In the vicinity of the interface of the lower layer of the fluidized medium in the combustion chamber, the fluidized medium rises from the interface and is suspended in a high concentration above the interface of the layer of the fluidized medium lower dense layer, and flows along with the exhaust gas at the outlet of the combustion chamber. An incinerator comprising a gas inlet for floating / suspending a fluid medium for injecting a gas into a combustion chamber for controlling the medium so that the medium is not scattered. 2. The incinerator according to claim 1, wherein at least a part of the combustion air is used as the gas to be suspended and suspended. 3. The incinerator according to claim 1, wherein at least a part of the combustion air and a part of the combustion exhaust gas are used as the gas to be suspended and suspended. 4. The incinerator according to claim 1, wherein the gas inlet for floating / suspension of the fluid medium is provided in multiple stages, and the flow rate is adjusted to control the concentration of the fluid medium. 5. The incinerator according to claim 1, wherein a heat exchange part is formed in the combustion chamber. 6. The incinerator according to claim 5, wherein the heat exchanging part is a water-cooled furnace wall or a water-cooled furnace wall having at least a part provided with a refractory lining. 7. The incinerator according to claim 5, wherein the heat exchange section is a group of evaporating tubes arranged in the combustion chamber or a group of evaporating tubes having at least a part of which is provided with a refractory lining. 8. A combustion air inlet for supplying combustion air is provided at an upper portion of the combustion chamber.

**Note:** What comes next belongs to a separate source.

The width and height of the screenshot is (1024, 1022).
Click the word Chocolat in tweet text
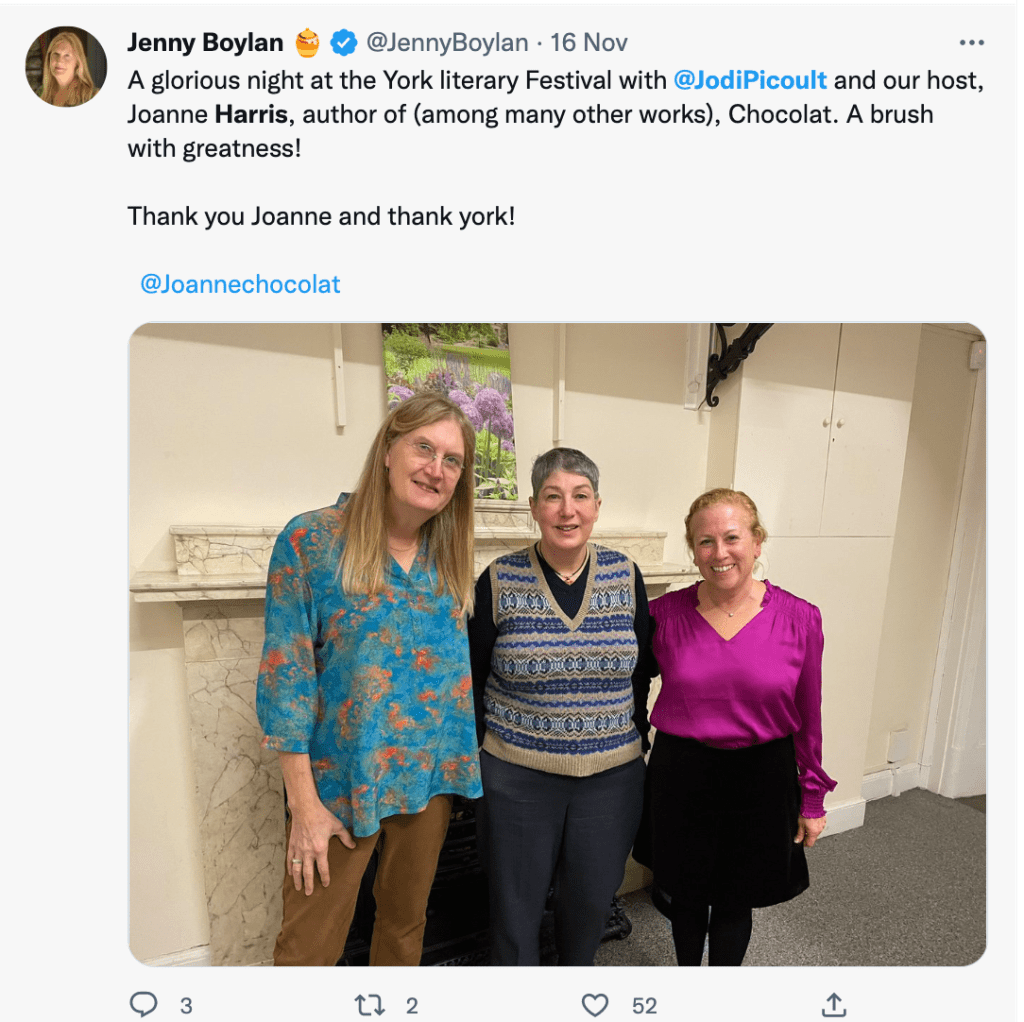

The incinerator according to 3, 4, 5, 6, or 7. 9. The apparatus according to claim 1, further comprising a resistor for maintaining a high concentration of the fluidized medium suspended and suspended in the combustion chamber of the incinerator. 6. The incinerator according to 6, 7, or 8. 10. An evaporating tube group for recovering heat, wherein the resistor comprises:
10. The incinerator according to claim 9, wherein the incinerator is constituted of a group of evaporating tubes at least partially refractory-lined. 11. An incinerator bottom in which an air chamber and a noncombustible material outlet are provided at a lower portion, and a combustion chamber is provided at an upper portion thereof through a dispersion plate having a plurality of holes, and a fluidized bed is formed on the dispersion plate. By flowing gas into the combustion chamber from near the interface of the dense layer of the lower part of the fluid medium, the fluid medium is further raised from the dense layer interface of the lower part of the fluid medium, and is suspended and suspended at a high concentration. A method for operating an incinerator, characterized in that control is performed so that the fluid medium is not scattered along with it. 12. The method for operating an incinerator according to claim 11, wherein air for combustion is supplied to an upper portion of the combustion chamber. 13. The fluid medium is further raised from the fluid medium lower dense phase interface, and the fluid medium is suspended at a high concentration above the fluid medium lower dense phase interface. The method for operating an incinerator according to claim 11, wherein the gas to be passed is a part of the combustion exhaust gas. 14. A method of controlling the temperature of each part in the furnace by raising the temperature of the fluid medium from the lower concentrated phase to the upper part and adjusting the flow state of the fluid medium suspended and suspended at a high concentration. The method for operating an incinerator according to claim 11, 12, or 13.